Creo que con lo del extraterrestre basta y sobra para no tomar en serio esta tontería, pero hay quienes sí la creen. Entre ellos —como decíamos en nuestro artículo de 2008— el entonces gobernador de Veracruz, Fidel Herrera Beltrán, quien llegó al extremo de ordenar a su secretario de educación realizar un estudio especial para identificar a los niños índigo de las escuelas veracruzanas y darles la atención especial que merecen. No sé en qué terminó la investigación, pero en cualquier caso, sólo queda rogar por que don Fidel no vaya a ocupar un cargo en el gabinete de Peña Nieto y ordene tirar el dinero del erario público en un estudio similar, ahora en todo el país.

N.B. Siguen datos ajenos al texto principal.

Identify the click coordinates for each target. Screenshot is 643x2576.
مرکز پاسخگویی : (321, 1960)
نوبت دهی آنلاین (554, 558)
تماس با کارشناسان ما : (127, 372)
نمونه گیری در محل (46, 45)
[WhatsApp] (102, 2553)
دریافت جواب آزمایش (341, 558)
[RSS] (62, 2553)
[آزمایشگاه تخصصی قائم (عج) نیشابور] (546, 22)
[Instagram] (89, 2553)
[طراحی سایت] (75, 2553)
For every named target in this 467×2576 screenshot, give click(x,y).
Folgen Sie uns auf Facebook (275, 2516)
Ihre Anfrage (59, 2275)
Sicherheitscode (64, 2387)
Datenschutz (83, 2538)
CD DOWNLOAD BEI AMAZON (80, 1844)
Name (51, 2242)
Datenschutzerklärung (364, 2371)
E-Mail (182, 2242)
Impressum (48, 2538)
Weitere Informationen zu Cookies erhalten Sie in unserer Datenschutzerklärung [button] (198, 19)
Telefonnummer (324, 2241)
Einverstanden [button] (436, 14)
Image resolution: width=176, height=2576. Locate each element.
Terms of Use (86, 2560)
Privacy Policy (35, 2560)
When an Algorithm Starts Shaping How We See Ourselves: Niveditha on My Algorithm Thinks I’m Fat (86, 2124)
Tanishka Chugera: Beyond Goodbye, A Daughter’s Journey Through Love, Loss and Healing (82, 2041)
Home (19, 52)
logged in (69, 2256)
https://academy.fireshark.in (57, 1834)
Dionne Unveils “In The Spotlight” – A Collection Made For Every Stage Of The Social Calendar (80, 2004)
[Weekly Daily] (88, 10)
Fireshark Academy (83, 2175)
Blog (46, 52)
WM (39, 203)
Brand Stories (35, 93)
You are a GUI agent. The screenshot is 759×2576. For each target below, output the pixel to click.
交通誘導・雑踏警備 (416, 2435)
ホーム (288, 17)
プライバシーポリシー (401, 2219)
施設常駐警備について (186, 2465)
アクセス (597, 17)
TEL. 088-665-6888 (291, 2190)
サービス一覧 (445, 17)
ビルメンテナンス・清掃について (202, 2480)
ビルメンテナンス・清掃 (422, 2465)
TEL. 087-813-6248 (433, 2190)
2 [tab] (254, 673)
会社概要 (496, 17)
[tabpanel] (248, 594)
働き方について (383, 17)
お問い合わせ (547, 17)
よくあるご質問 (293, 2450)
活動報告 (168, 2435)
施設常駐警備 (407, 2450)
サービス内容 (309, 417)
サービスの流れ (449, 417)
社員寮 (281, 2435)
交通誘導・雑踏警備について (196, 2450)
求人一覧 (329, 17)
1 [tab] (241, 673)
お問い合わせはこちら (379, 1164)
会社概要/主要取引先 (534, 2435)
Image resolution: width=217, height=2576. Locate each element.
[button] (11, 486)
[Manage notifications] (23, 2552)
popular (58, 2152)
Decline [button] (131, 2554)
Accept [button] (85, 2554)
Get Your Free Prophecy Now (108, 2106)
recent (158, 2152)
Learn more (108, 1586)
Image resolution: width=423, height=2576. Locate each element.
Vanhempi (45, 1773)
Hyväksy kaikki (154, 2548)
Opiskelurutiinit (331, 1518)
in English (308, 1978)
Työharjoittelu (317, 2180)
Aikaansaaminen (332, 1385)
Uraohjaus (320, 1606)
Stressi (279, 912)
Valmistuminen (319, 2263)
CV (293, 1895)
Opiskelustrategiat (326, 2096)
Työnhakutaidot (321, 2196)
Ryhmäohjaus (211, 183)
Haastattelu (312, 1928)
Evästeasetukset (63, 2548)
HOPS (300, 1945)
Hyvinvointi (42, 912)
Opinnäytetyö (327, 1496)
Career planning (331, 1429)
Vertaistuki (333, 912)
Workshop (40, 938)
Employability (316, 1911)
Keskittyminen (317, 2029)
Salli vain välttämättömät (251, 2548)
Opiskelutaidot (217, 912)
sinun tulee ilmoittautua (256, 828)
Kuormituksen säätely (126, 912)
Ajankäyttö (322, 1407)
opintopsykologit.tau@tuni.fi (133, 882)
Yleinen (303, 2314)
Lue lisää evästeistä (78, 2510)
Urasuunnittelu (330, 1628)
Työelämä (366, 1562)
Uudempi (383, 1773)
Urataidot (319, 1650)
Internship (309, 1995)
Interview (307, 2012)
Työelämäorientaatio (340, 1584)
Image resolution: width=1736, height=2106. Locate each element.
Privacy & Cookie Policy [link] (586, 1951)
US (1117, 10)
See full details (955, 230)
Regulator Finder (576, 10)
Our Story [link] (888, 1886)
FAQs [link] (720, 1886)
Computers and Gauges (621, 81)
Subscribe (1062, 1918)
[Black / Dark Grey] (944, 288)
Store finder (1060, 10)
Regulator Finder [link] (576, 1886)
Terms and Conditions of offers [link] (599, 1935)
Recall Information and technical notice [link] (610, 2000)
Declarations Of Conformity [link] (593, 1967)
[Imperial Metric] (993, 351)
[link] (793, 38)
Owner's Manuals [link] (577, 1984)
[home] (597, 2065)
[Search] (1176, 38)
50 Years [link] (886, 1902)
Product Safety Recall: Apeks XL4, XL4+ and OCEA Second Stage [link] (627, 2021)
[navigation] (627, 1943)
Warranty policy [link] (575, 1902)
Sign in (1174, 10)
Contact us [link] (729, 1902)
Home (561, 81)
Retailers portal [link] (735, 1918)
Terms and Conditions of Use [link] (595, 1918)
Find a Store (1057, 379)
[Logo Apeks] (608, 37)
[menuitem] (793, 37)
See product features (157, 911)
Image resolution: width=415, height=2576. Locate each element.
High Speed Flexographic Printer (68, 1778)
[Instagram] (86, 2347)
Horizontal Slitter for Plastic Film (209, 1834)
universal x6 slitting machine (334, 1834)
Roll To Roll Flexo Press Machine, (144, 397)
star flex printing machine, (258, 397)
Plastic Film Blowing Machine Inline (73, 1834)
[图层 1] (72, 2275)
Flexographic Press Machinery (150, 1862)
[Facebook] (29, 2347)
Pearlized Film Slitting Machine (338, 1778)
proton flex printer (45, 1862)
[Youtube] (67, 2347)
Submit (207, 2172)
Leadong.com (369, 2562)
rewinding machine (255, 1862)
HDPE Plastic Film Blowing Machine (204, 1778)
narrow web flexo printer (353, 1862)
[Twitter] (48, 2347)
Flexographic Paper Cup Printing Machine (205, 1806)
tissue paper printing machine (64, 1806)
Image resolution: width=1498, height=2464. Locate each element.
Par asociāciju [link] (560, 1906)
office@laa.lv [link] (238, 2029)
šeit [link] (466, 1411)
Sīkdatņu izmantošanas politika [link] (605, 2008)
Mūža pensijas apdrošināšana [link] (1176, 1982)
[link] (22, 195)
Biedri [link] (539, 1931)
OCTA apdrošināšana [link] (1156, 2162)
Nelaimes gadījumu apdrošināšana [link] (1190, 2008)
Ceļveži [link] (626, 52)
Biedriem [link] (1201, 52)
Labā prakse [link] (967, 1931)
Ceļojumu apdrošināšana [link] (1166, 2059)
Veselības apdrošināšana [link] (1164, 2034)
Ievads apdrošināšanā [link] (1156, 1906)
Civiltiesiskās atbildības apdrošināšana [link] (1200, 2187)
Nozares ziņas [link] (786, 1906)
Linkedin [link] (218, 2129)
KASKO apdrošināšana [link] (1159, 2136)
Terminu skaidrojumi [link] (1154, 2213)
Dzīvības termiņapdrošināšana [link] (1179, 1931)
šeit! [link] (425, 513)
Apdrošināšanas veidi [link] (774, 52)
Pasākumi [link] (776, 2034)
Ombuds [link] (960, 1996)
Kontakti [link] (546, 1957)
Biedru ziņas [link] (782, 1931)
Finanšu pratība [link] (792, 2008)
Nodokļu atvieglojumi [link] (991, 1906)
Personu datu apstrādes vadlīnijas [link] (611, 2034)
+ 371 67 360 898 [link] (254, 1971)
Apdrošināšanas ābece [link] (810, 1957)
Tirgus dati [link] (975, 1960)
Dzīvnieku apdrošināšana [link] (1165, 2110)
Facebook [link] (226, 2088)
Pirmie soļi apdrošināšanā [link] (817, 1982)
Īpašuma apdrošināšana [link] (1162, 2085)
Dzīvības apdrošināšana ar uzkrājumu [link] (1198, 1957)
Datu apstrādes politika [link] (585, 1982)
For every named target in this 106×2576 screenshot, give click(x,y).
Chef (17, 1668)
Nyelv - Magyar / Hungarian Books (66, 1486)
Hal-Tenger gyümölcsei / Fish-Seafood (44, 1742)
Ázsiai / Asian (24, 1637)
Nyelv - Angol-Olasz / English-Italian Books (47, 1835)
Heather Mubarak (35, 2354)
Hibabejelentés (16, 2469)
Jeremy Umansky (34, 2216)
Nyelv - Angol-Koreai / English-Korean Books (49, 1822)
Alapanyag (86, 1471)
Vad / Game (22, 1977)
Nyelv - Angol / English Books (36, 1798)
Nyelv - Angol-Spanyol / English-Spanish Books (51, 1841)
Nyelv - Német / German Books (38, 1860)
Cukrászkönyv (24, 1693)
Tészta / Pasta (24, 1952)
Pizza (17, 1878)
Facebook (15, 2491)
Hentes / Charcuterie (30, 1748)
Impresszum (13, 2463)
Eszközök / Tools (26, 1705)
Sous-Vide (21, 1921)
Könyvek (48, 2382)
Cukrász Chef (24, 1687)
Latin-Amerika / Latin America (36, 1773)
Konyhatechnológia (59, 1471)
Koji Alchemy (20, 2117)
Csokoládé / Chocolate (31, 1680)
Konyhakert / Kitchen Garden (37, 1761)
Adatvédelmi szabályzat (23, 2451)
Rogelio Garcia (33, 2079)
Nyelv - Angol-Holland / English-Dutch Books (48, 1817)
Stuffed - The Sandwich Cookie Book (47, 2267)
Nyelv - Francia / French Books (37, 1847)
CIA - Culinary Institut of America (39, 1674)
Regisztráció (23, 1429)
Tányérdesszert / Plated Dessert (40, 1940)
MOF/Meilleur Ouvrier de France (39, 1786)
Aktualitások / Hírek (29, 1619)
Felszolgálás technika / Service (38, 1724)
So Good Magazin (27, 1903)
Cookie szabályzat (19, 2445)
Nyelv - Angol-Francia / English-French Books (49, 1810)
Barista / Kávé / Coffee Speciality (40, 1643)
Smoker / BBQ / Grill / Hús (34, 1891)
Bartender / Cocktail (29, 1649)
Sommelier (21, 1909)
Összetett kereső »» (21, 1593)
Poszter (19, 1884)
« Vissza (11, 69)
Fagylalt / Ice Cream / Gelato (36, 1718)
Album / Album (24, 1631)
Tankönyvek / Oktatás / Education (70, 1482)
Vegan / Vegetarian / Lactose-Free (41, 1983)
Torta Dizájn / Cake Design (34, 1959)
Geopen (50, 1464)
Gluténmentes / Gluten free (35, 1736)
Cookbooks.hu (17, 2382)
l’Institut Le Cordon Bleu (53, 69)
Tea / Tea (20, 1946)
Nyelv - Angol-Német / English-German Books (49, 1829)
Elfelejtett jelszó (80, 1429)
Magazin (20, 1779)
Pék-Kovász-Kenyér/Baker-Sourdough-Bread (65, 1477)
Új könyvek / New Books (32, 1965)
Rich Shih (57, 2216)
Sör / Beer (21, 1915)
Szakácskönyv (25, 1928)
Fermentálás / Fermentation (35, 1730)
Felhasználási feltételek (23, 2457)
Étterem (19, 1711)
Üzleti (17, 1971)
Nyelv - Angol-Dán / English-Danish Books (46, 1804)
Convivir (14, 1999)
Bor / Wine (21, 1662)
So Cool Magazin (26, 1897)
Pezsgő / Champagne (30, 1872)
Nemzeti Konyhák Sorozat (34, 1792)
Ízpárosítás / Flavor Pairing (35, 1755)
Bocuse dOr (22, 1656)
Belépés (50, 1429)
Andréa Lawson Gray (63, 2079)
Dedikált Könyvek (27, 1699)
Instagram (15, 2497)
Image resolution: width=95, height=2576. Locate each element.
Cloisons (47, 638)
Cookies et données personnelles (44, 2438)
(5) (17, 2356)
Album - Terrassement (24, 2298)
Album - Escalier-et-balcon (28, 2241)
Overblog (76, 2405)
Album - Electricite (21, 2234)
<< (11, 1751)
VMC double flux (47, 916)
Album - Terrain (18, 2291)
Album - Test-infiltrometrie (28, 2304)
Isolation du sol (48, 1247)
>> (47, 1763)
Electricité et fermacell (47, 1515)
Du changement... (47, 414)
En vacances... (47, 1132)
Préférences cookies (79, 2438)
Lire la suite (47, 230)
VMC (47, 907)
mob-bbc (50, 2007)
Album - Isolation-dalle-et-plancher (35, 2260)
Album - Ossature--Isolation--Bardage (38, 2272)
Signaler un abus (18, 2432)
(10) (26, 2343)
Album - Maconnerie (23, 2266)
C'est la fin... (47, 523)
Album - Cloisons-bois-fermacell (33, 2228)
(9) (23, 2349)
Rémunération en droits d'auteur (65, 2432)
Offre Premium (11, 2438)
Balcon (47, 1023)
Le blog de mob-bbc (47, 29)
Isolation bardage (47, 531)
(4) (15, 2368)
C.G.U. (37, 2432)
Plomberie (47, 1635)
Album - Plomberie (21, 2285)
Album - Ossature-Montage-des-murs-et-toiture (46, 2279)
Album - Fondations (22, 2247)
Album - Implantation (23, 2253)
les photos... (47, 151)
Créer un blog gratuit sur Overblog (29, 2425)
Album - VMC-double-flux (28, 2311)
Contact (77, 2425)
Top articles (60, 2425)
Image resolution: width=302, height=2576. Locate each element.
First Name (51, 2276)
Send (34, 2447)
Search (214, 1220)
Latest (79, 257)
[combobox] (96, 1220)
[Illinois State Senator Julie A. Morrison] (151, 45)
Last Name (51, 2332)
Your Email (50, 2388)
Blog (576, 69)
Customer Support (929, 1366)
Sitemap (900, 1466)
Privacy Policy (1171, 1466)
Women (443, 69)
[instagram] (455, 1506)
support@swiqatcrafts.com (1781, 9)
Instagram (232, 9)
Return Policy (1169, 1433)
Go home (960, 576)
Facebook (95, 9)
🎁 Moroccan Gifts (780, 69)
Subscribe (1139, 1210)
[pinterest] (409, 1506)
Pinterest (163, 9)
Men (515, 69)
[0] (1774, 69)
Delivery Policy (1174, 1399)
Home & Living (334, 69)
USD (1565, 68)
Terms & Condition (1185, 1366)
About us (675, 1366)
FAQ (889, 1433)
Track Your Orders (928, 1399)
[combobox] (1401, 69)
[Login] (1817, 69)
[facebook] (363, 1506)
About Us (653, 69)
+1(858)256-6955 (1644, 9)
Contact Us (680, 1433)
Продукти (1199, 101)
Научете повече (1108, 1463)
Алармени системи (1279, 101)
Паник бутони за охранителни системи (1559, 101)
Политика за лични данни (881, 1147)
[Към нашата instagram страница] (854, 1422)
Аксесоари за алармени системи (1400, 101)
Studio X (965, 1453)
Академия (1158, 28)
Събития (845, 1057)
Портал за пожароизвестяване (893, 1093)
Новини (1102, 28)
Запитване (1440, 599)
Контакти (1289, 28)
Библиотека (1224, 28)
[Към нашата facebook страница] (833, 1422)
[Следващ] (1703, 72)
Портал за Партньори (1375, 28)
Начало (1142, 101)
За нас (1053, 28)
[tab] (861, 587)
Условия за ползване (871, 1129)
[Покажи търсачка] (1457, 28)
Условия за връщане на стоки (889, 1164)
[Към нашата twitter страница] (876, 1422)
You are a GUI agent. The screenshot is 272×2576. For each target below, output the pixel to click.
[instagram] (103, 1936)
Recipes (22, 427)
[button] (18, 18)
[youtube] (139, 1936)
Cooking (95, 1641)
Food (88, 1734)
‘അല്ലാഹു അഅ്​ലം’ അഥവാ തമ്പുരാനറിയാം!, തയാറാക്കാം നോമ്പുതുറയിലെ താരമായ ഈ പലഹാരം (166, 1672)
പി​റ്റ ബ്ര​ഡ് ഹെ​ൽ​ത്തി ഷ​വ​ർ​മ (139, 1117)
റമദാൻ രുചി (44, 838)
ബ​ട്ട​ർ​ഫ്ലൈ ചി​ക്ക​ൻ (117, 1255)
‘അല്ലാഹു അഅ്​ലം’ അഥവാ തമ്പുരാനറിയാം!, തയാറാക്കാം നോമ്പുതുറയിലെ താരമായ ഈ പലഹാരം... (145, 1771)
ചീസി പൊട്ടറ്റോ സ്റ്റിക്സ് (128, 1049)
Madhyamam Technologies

Lo de los tales niños índigo, repetimos, es un disparate sin pies ni cabeza. De ellos sólo se dice vagamente, por ejemplo, que se les puede reconocer “por el color del aura” —algo que nadie puede ver—, porque son más inteligentes que los demás, porque tienen “sentimientos de grandeza”, o porque presentan un comportamiento fuera de lo usual.

No ha faltado quien pretenda ser más específico, como una tal Isabel Stelling, venezolana, quien asegura que los niños índigo son producto de una mutación genética y que se ha determinado “que la estructura de su ADN es diferente al resto de los seres humanos. Tienen 4 ácidos nucleicos combinados en grupos de tres a tres que producen 24 codones, 4 codones más que el hombre corriente”.

Con esta parrafada, doña Chabela pretende dar sustento científico a sus afirmaciones, pero sólo demuestra su total ignorancia sobre genética. Por principio de cuentas, el ADN no tiene cuatro ácidos nucleicos; es un solo ácido y punto (el otro ácido nucleico es el ARN), y lo que se combina en grupos de tres no son los ácidos nucleicos sino las bases nitrogenadas que los componen, y que al agruparse forman los codones, pero éstos no son 20 en el ser humano como ella dice, sino 64.

Por lo demás, si un niño tuviera un ADN distinto al de los demás seres humanos… pues simplemente no sería un ser humano. Porque hay que recordar que el ADN —o ácido desoxirribonucleico para usar el nombre completo— contiene todas las instrucciones genéticas para formar un organismo. En este caso, un organismo humano. Si el ADN fuera radicalmente diferente, obviamente las instrucciones serían totalmente diferentes y lo que se formaría no sería un niño —ni índigo, ni rojo, ni verde, ni azul— sino algún otro organismo.

En fin, no vamos a seguir detallando los incontables disparates que se dicen respecto a los llamados niños índigo. Es un asunto que no tiene pies ni cabeza y al cual no hay que darle la menor importancia.